In this study, we found that pioglitazone and FH535, two nuclear blockers of Wnt signaling, abolished the fenoterol-sensitizing effect. Pioglitazone acts by stimulating PPAR-γ, a nuclear hormone receptor which inhibits both canonical and non-canonical Wnt signaling pathways [2], [31], [44], [46]. PPAR-γ is expressed in airway smooth muscle and epithelial cells and is induced by cAMP [22]. However, the mechanism of action of pioglitazone may also involve the simulation of the voltage-gated Ca2+ channels on the airway smooth muscles [32], which would explain why pioglitazone increased the bronchial contraction in absence of fenoterol. FH535 is a specific inhibitor of Wnt/β-catenin signaling, indicating fenoterol-sensitization mainly involves the canonical Wnt pathway. Moreover, FH535 has the effect of blocking the transcription of β-catenin-dependent genes, suggesting that the fenoterol-sensitizing effect was mediated, at least in part, by gene transcription. Although we couldn't find herein an increase in mRNA expression of genes regulating Wnt signaling pathways, we have previously shown that fenoterol up-regulated the mRNAs of cytokines/proteins implicated in the recruitment of T and B cells or the activation and proliferation of bronchial epithelial cells (CCL20/MIP-3α, FOXA2, PPAR-γ) in human isolated bronchi and in cultured epithelial cells [32]. Moreover, the Wnt/β-catenin signaling directly or indirectly increases the mRNA expression of various genes such as NF-κB, CXCL8/IL-8, COX2, and MMP [4], [10], [15]; this is consistent with previous findings showing that the sensitizing effect of fenoterol was inhibited by gliotoxine (a NF-κB inhibitor) or indomethacin (a COX-2 inhibitor) [19].

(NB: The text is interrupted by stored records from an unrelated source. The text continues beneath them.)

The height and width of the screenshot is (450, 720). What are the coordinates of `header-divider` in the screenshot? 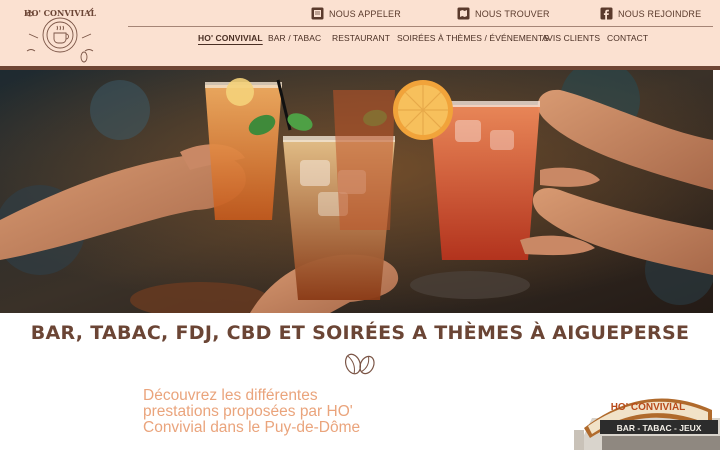 It's located at (420, 26).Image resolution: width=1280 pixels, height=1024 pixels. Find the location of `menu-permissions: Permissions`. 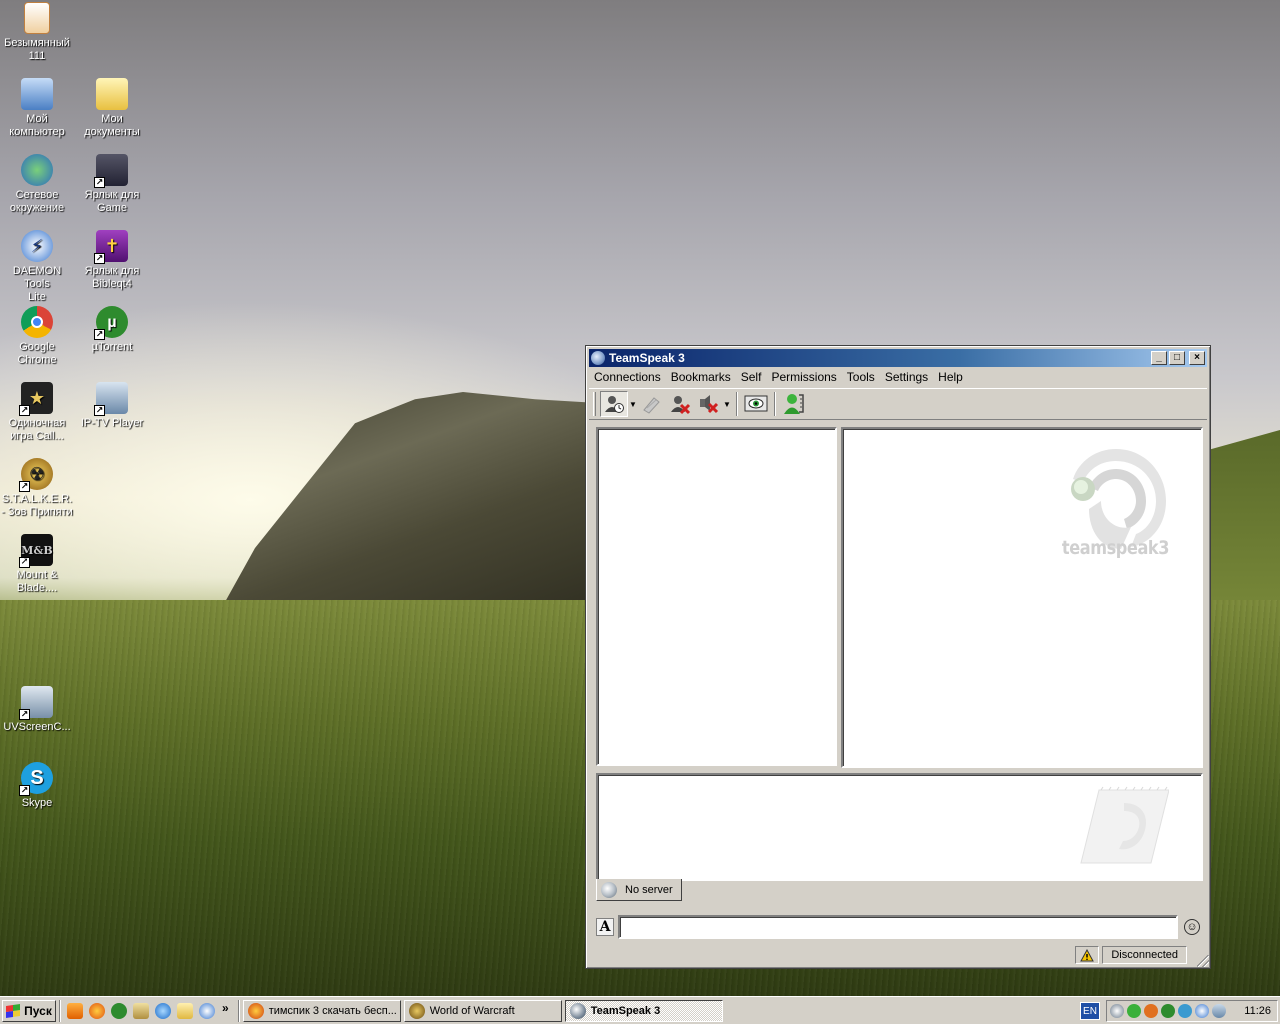

menu-permissions: Permissions is located at coordinates (804, 377).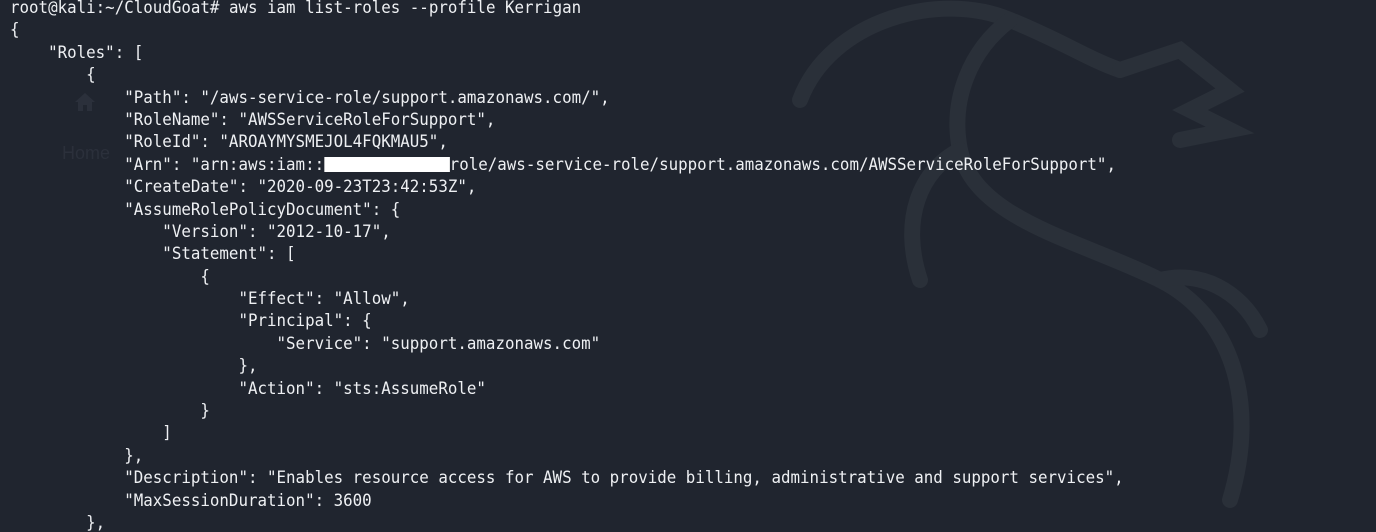 The height and width of the screenshot is (532, 1376). I want to click on json-line: "Roles": [, so click(77, 52).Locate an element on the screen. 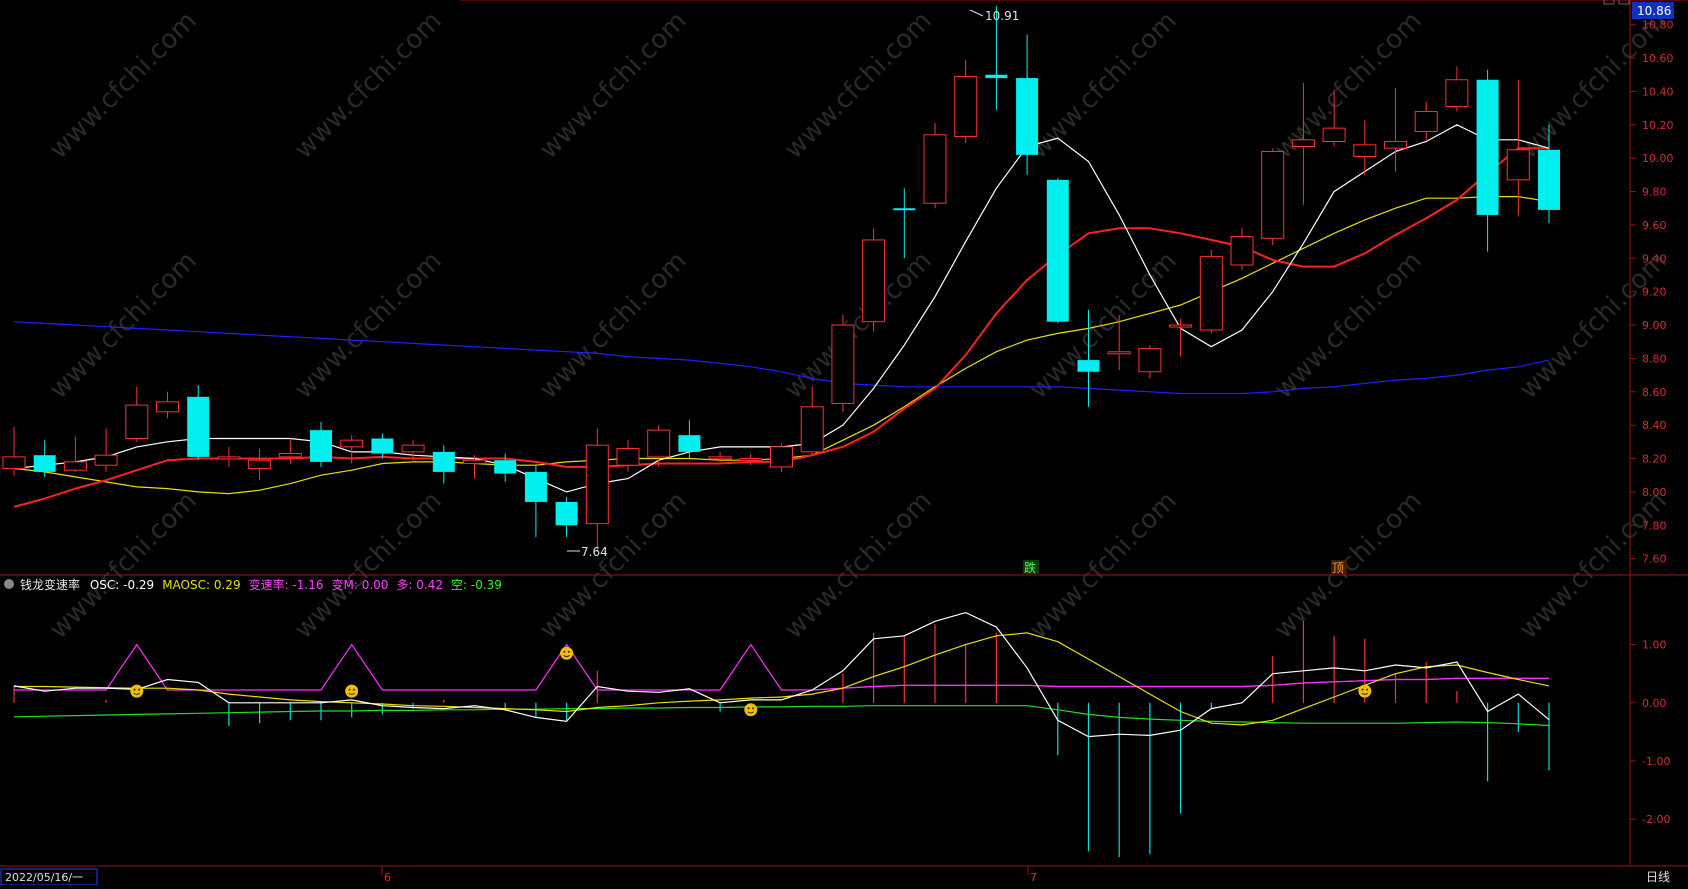 The height and width of the screenshot is (889, 1688). indicator-tick-label: 0.00 is located at coordinates (1654, 704).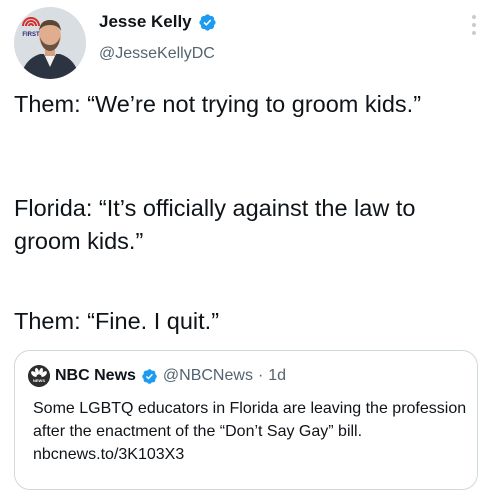  I want to click on quoted-timestamp: 1d, so click(277, 376).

The major limitation of the present study is its almost exclusively functional design with the use of classical pharmacological means (inhibitors/blockers). Given that measurement of mRNA expression could not exactly reflect the changes of Wnt excretion, our results should be confirmed at the protein expression level, and extrapolating our data to clinical outcomes was beyond the scope of our study. However, it is uncertain that investigating the Wnt excretion during fenoterol incubation for 15 hours at 37°C could validate our functional results because of the action of the epithelial peptidases, limiting the half life of excreted proteins [47]. In addition, the very limited expression of Wnt mRNA observed herein and the absence of significant effect of IWP2 or WIF1 on fenoterol-sensitization may be taken as indirect evidence of the stimulation of Wnt/β-catenin signaling pathway at the intra-cytosolic level by cAMP−PKA cascade.

Conclusion

Collectively, our pharmacological investigations indicated that fenoterol may activate, at least in part, the Wnt/β-catenin signaling pathway in human isolated bronchi, suggesting a mechanism of biased agonism. To a clinical point of view, these findings highlight the interest of Wnt signaling pathways in inflammatory airway diseases. Future experiments based on the results of the present study will be needed to determine the impact of prolonged fenoterol exposure on the extra- and intracellular Wnt signaling pathways at the protein expression level.